* _Provided records_
[Start of section]
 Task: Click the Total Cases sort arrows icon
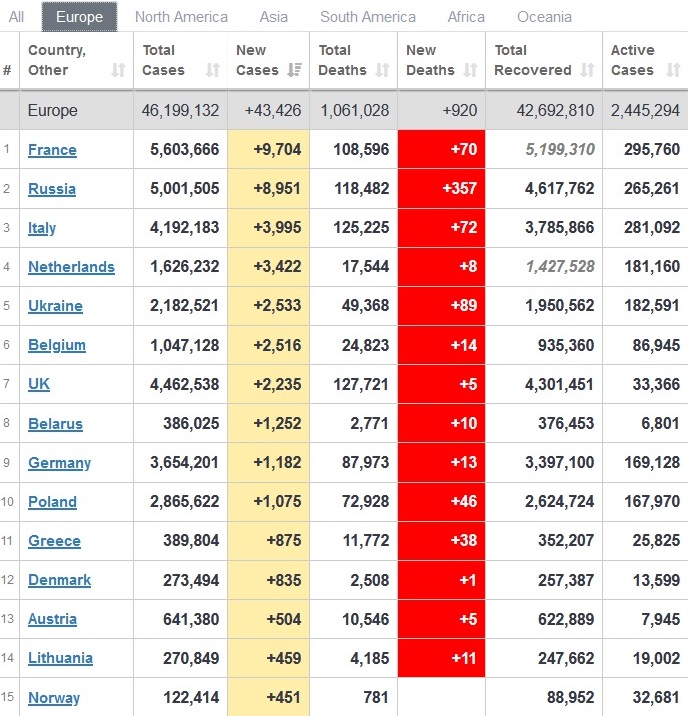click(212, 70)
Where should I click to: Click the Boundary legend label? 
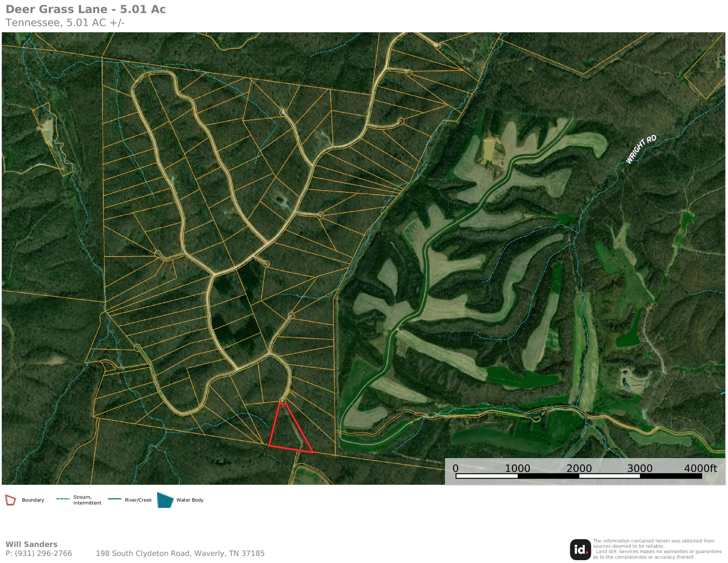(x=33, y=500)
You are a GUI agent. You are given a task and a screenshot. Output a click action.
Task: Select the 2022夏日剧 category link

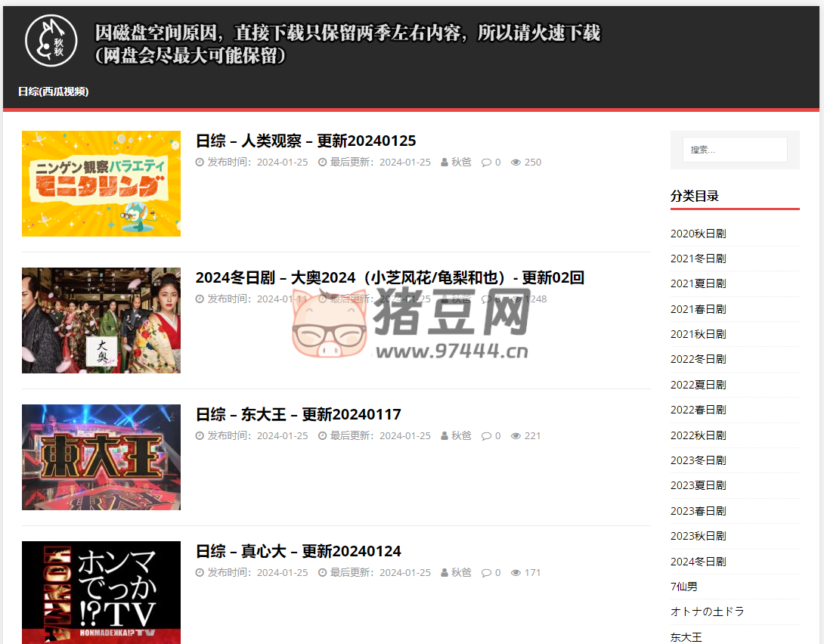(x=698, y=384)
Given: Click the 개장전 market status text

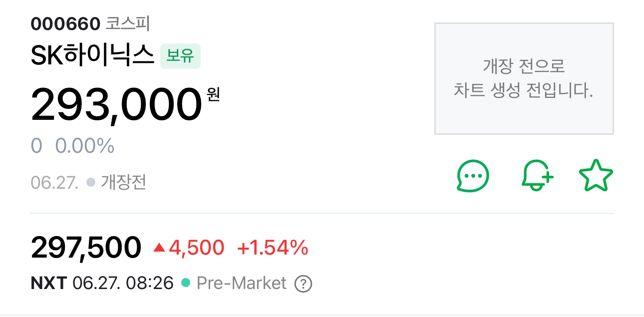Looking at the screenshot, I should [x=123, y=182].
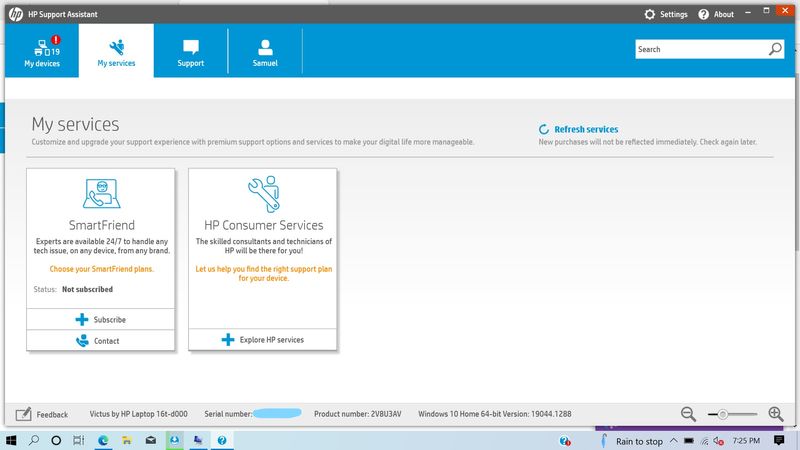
[End of section]
* _Task prompt_
There should be an exact restatement of the lines from the line with "Where should I" through the last line of the entries above, and no pictures in it.

* _Result below_
Where should I click to: Click the Boundary legend label? 
(x=33, y=500)
You are a GUI agent. You are given a task and a screenshot. Output a click action.
Task: Select the 2022夏日剧 category link

(x=698, y=384)
Given: Click the 개장전 market status text

Looking at the screenshot, I should [x=123, y=182].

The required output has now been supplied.